DOCUMENT TEXT:
::::::::::
Composting fall leaves with disease symptoms (maple tar spot, powdery mildew, apple scab, etc.) is a very controversial subject. Even gardening experts have widely divergent opinions on the subject.
Some recommend that you not compost diseased leaves. They insist that diseases can survive the composting process and then return to infest your plants the following year. These experts recommend instead that diseased leaves be burned (where that is legal) or composted by the municipality (most have industrial composting systems that heat up much more than the average home system, to 160 ° F [70 ° C], and thus kill any spores present on the leaves).
Others say that although leaves decompose more slowly at the relatively cool temperatures of the average composter, when the compost is finally ready, the spores will have been destroyed. Any survivors will be so weakened as to be ineffective in finding their host species. Plus leaf disease spores are already so widely disseminated in nature that what you do with your leaves essentially makes no difference. If the conditions are right for the disease to develop, it simply will. That being the case, why not put the diseased fall leaves and in fact any diseased plant material in the compost?
::::::::::
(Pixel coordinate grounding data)

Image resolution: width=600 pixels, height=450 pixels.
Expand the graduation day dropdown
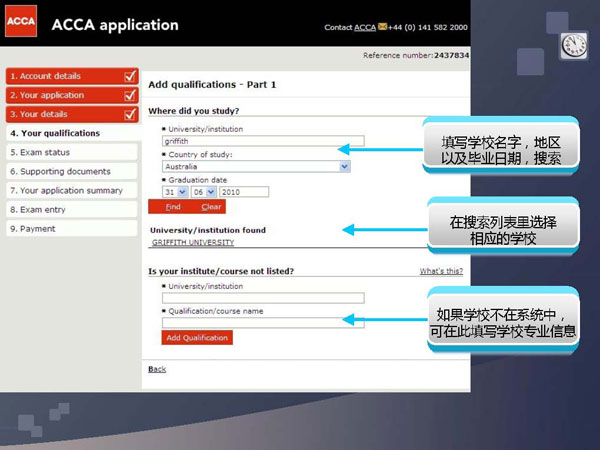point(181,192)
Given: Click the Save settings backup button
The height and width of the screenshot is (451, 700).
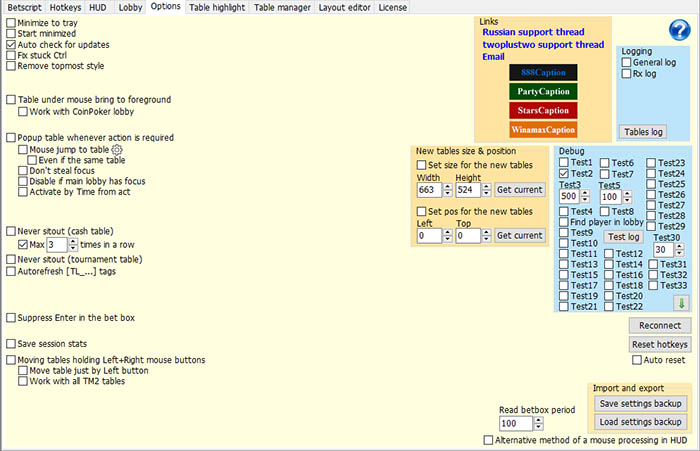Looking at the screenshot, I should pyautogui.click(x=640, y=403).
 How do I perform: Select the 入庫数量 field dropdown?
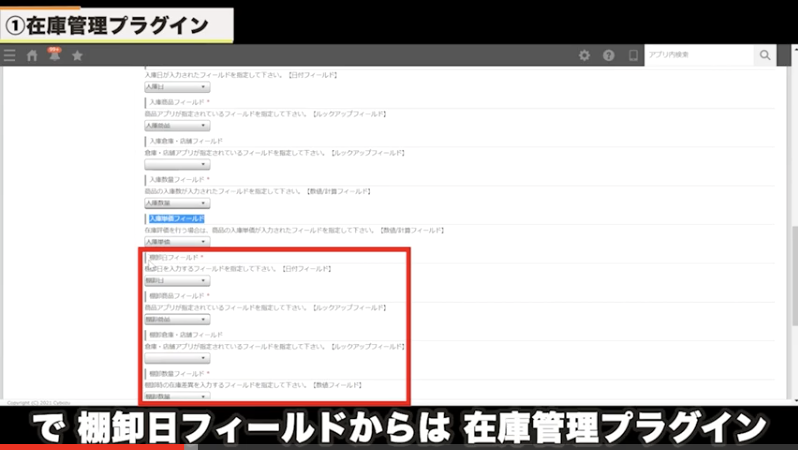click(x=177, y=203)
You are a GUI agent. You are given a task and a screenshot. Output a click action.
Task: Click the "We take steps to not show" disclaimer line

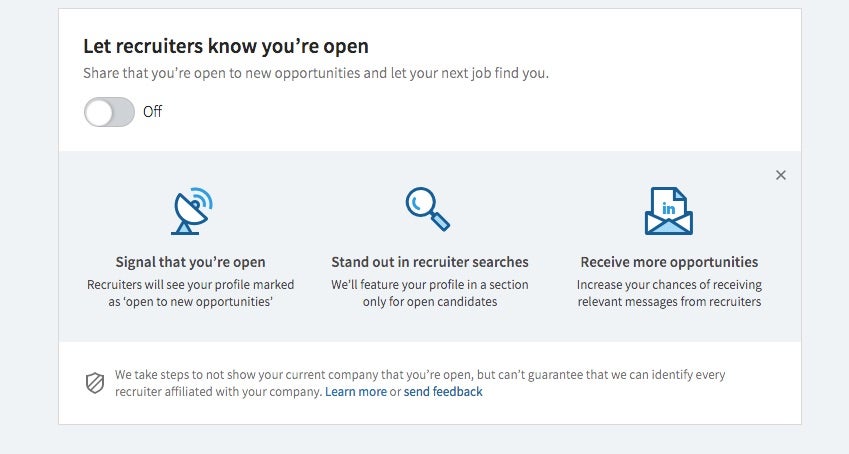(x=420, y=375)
::::::::::
TASK OBJECTIVE: Copy the stretch of the composting text from "Some recommend that" through "on the leaves).", swapping "municipality" for "city".

OUTPUT OF THE TASK:
Some recommend that you not compost diseased leaves. They insist that diseases can survive the composting process and then return to infest your plants the following year. These experts recommend instead that diseased leaves be burned (where that is legal) or composted by the city (most have industrial composting systems that heat up much more than the average home system, to 160 ° F [70 ° C], and thus kill any spores present on the leaves).